→ **Problem to work on**
Below are the records; print them again exactly and omit the pictures.

[Saved entries]
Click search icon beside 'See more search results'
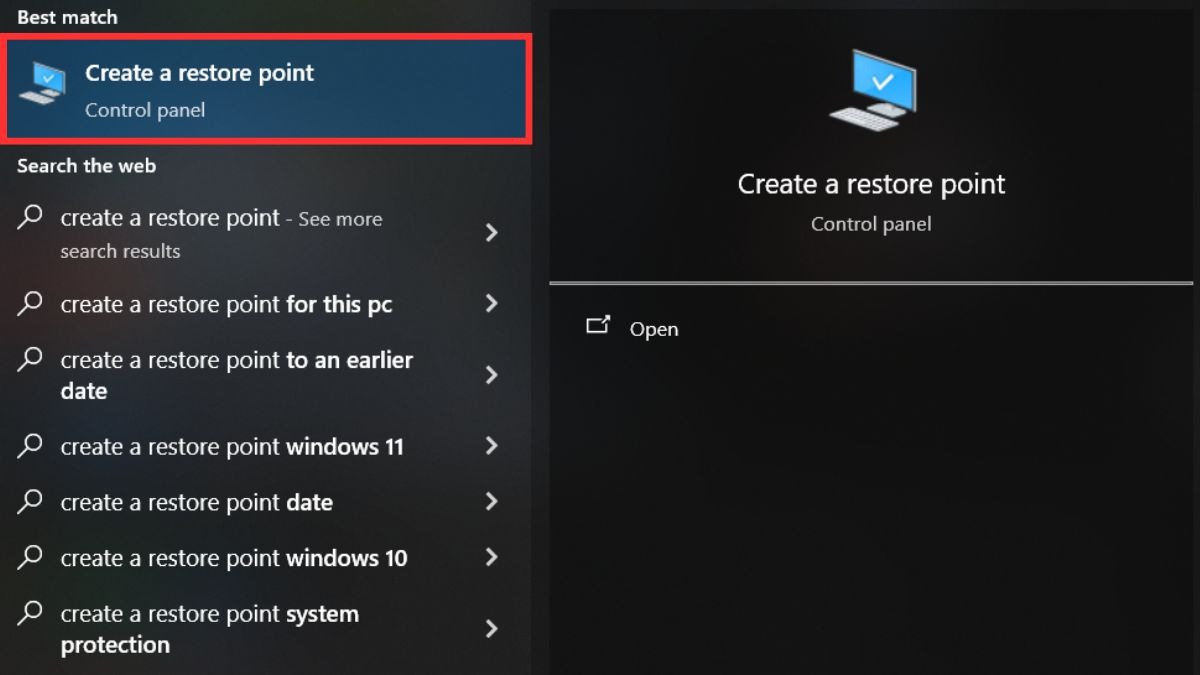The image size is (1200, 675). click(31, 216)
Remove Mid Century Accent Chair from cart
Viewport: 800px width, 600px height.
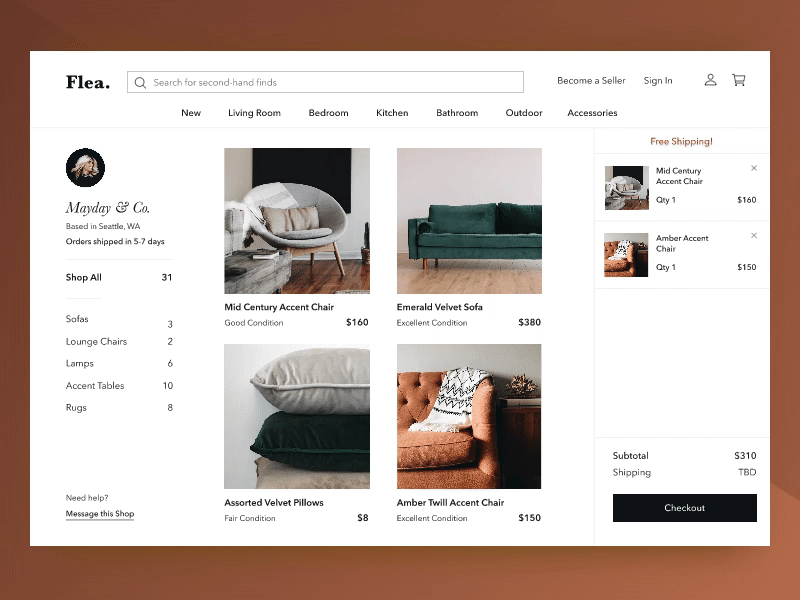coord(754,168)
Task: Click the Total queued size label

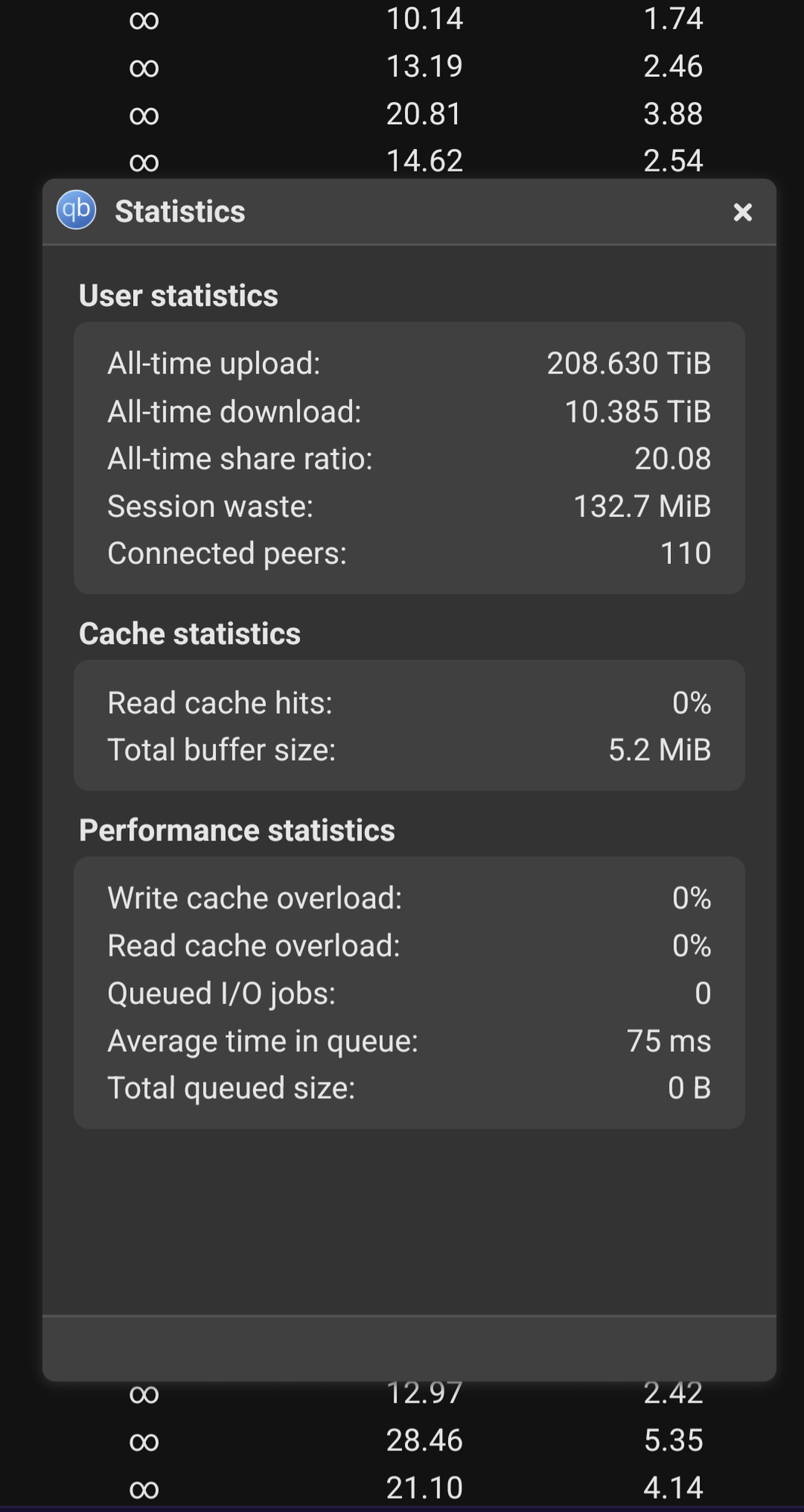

→ **Result of the exercise**
Click search icon beside 'See more search results'
The image size is (1200, 675). click(31, 216)
Remove Mid Century Accent Chair from cart
Viewport: 800px width, 600px height.
coord(754,168)
Task: Click the Total queued size label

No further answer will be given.